To The Last Gram
About the book
Free print with every copy preordered.
All orders will ship from 28 April 2025.
Book Synopsis
Through her school days, where she must negotiate a precarious balancing act between her culture and fitting in, to her teenage years where appetites must be managed to keep up appearances, to her early adulthood where responsibilities feel overwhelming, Divya journeys from feelings of emptiness to finally finding fulfilment within.
To the Last Gram is an honest and hopeful story of feeling at odds with and finding a home in one’s community, family, and body, and of the yet-unfurling journey to embrace the fullness of life.
Join us for the book launch on 1 May, 2pm–4pm at Book Bar! Register here.
WHY READ THIS BOOK?
• An intimate, introspective coming-of-age story of a young woman’s experience growing up with an eating disorder.
• Surreal artwork with dreamlike imagery that plays with scale and perspective to illustrate the emotional highs and lows of Divya’s journey.
• A look into how eating disorders are intertwined with race, gender, and can affect even those from a diet-free household.
• Narrated with humour and irony that acknowledges how joyful moments can also exist alongside difficult ones, Divya’s story is an honest look at the lifelong journey of living with eating disorders.
Praise for To the Last Gram
To the Last Gram is a fierce, funny and deeply poignant exploration of body, hunger, and belonging. Shreya Davies writes with a fearless, unfiltered honesty that feels like cracking open a secret diary, laying bare the quiet devastations of growing up in a body under constant scrutiny and the long, often impossible journey to self-acceptance. With Vanessa Wong’s striking illustrations, this book is both a scalpel and a salve—cutting deep and putting you back together with the kind of compassion that makes you feel seen, whole, and just a little bit freer.
— Pooja Nansi, poet and author of We Make Spaces Divine
A story of courage and compassion in the face of body image challenges and food woes, this is a moving and unflinching depiction of growing up and the tumultuous journey of self-esteem.
— Cyril Wong, poet and fictionist
This comic speaks with so much compassion and hard-won wisdom to the acidic voice in our culture that tells us to constantly manage and punish our bodies… I adored the sweeping, kinetic art-style that captures the bewilderment of having a body in a culture where the body is increasingly under attack. I also love how Divya’s story, which is often upsetting but ultimately life-affirming, doesn’t lie to us about how the path to loving and respecting one’s body is a linear journey. It is, instead, jagged and life-long, and we must lean on the wisdom of others.

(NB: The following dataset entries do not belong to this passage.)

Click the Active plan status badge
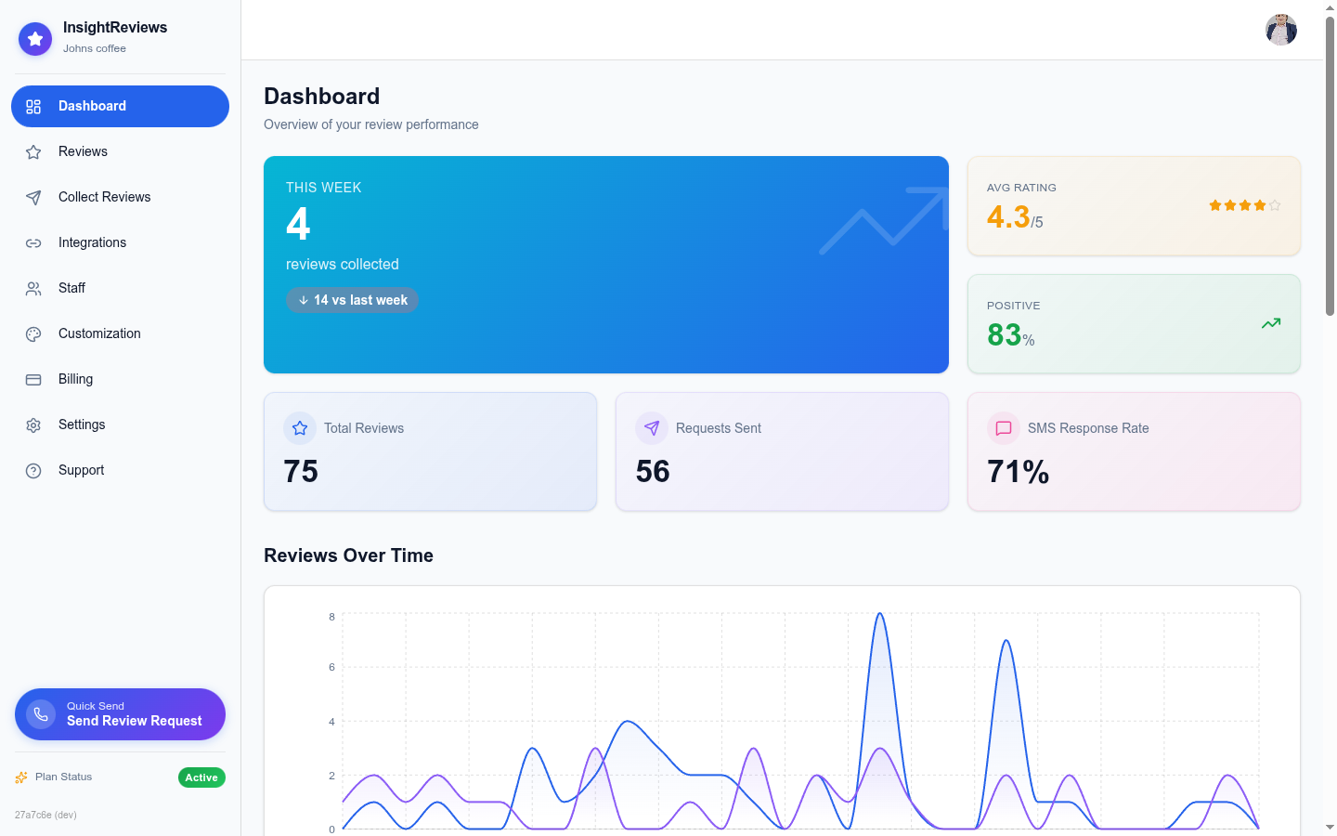The height and width of the screenshot is (836, 1337). [x=201, y=777]
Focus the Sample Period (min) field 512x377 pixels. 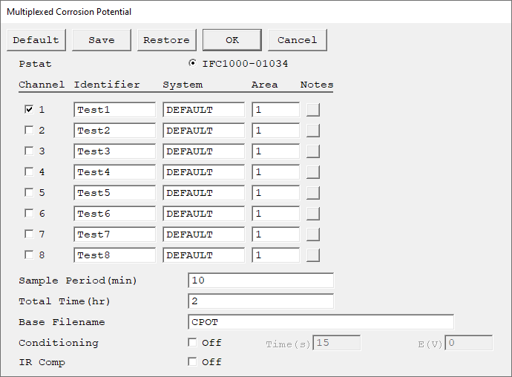pos(261,281)
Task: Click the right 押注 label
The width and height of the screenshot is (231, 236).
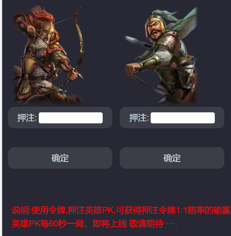Action: coord(139,118)
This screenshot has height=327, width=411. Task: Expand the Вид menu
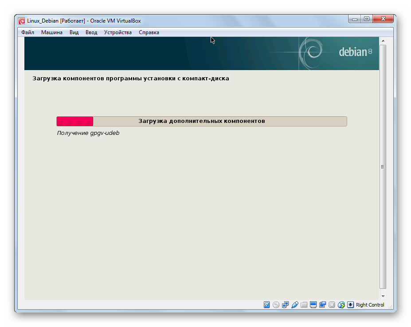click(x=74, y=32)
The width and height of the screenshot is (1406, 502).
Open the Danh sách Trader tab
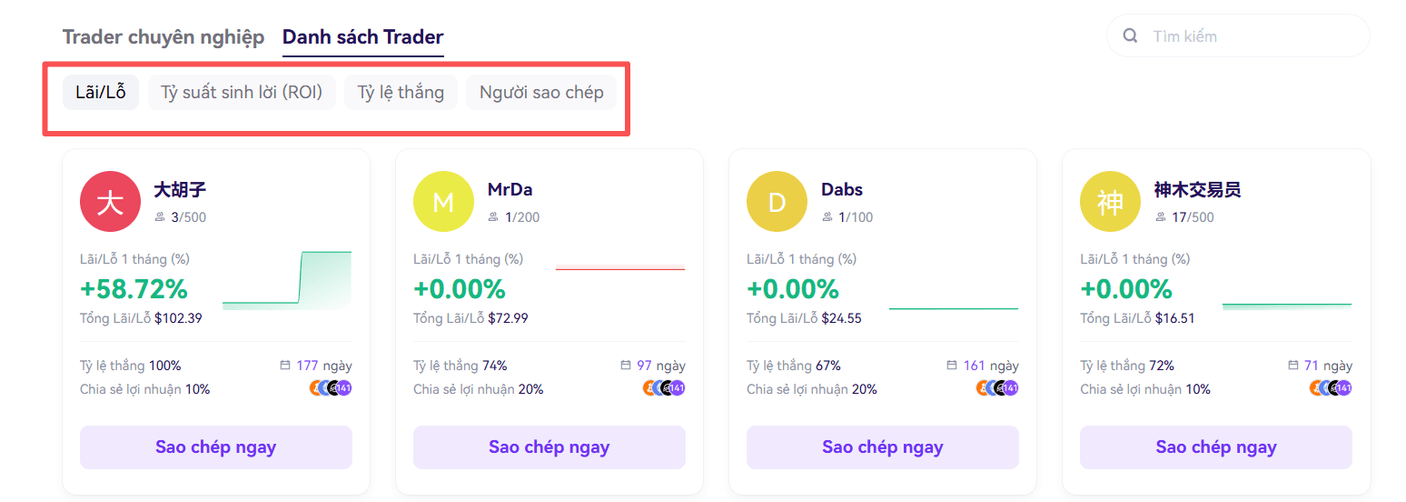[363, 37]
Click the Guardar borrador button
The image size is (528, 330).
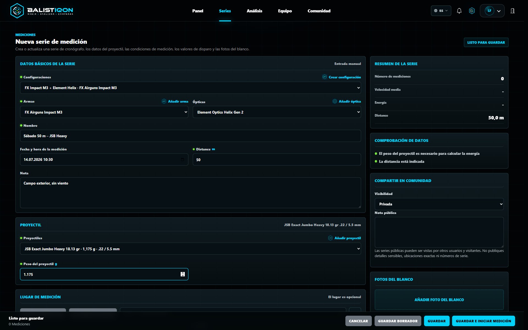pos(398,321)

— Joel Tan, playwright and essayist, author of Fat Shame
A beautifully told and dynamically illustrated story that peels back layers of stigma and silence surrounding disordered eating to explore issues of belonging, mental health, body image, bodies and what it may or may not mean to feel happy in oneself.
— Tania De Rozario, author of Dinner on Monster Island.

Shreya Davies
Writer
Shreya Davies has edited comics, literary fiction, and non-fiction publications. Her short stories have appeared in The Epigram Books Collection of Best New Singaporean Short Stories (Vol 4) and Mahogany Journal. She never leaves home without a book in tow.

Vanessa Wong
Illustrator
Vanessa Wong is an illustrator and graphic designer who finds beauty in mundanity. Drawing inspiration from people and interactions in her daily life, she hopes to use her art to find humour in and celebrate such moments. When she isn’t drawing, you can find her somewhere, staring at nothing.